Central to the project is a case study from the history of the human sciences. The project focuses on changing understandings of human nature in eighteenth- and nineteenth-century Britain. It traces how notions of an immaterial mind or soul declined, and in their place arose conceptions of humanity which were based on the nerves and brain. It examines the events, the personalities, the ideas that led thinkers to deny that we can access the minds of others, to believe that social progress is difficult if not impossible, and to reach for higher laws of nature which they thought could only be found in the body. These insights are developed in a monograph The Makings of a Biological Mind, Britain 1750-1880, which will be published in the near future.
Such insights also guided the discussions during a two-day conference, which brought together historians and philosophers to explore theories and practices in the neurosciences, towards understanding the goals of the discipline, the progress they’ve made, and what can be changed to lead it forward.
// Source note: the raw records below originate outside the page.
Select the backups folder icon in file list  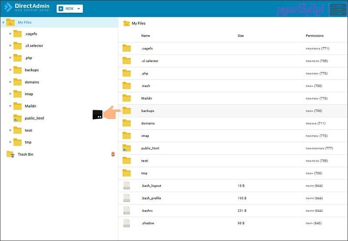point(127,111)
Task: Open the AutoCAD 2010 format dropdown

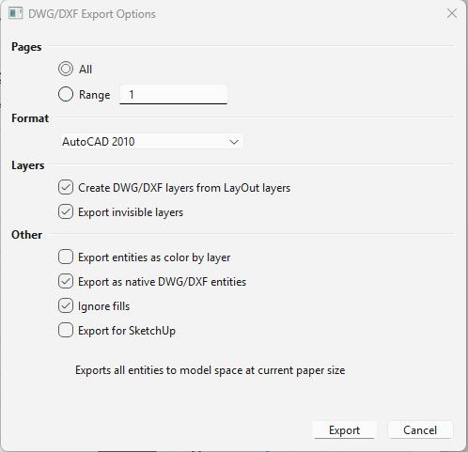Action: coord(151,142)
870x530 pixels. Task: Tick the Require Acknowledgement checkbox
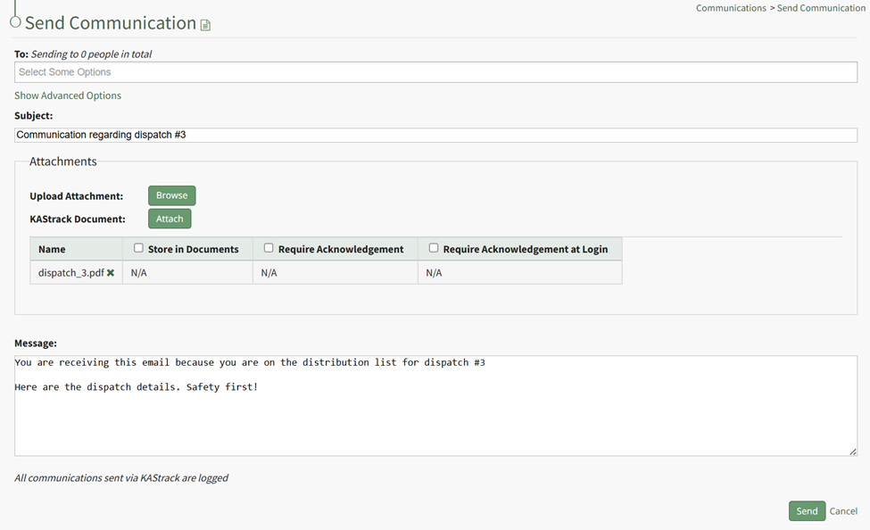click(269, 248)
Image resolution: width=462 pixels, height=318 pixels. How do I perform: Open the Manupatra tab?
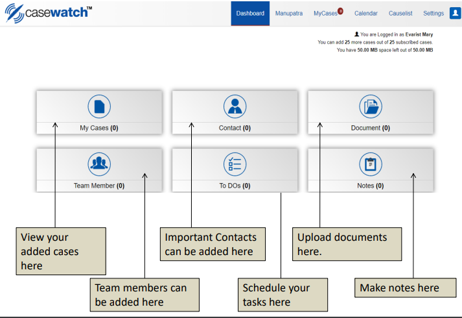click(x=289, y=13)
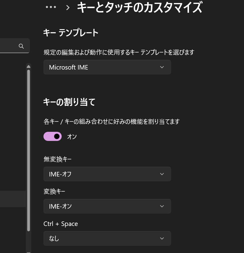Select the highlighted sidebar navigation item
This screenshot has width=244, height=253.
pyautogui.click(x=13, y=199)
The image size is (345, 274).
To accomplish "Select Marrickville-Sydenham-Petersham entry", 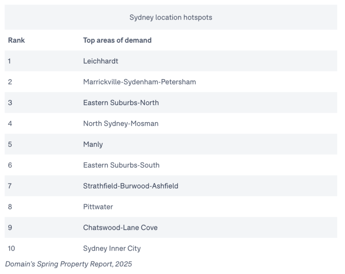I will (x=140, y=82).
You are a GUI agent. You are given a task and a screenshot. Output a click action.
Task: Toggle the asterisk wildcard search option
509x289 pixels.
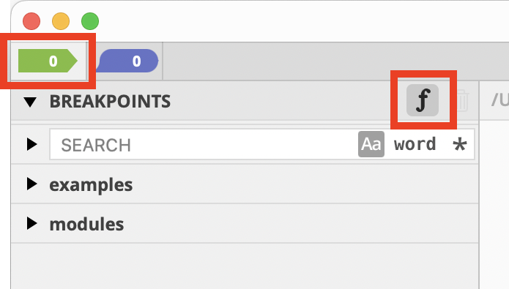(460, 145)

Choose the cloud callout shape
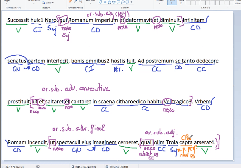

Proceedings of this conference will soon appear for free under open access in the internationally-recognised top-tier journal History of the Human Sciences.

Final results

The project goes beyond the state of the art by considering disciplines within the humanities – including political economy, jurisprudence, literary criticism, critical aesthetic, linguistics, comparative religion, even history-writing itself – as legitimate sources of knowledge about human nature. The project shows how these disciplines have been in dialogue with the natural sciences in the past, so that there is no restriction on them from collaborating in the future.
The project has already made a start in this direction. Discussions with a practicing neuroscientist have borne a plan to write a small book together outlining our different positions and talking about what the future might hold. We will show the potential of the neurosciences, how these might be fulfilled, as well as its limits. By so doing, we intend to make human nature a question for many more scientific and non-scientific disciplines, and show that social progress is a question for us all.